=== What is required ===
Start to finish, return the listing exactly as written.

· · ·

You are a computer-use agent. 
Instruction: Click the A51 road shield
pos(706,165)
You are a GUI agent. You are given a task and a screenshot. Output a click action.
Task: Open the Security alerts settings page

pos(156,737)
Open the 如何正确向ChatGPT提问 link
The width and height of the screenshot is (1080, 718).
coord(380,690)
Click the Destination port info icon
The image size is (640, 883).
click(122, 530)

· · ·

=== Solution ===
You are a computer-use agent. 
Instruction: Click the A51 road shield
pos(706,165)
You are a GUI agent. You are given a task and a screenshot. Output a click action.
Task: Open the Security alerts settings page

pos(156,737)
Open the 如何正确向ChatGPT提问 link
The width and height of the screenshot is (1080, 718).
coord(380,690)
Click the Destination port info icon
The image size is (640, 883).
click(122, 530)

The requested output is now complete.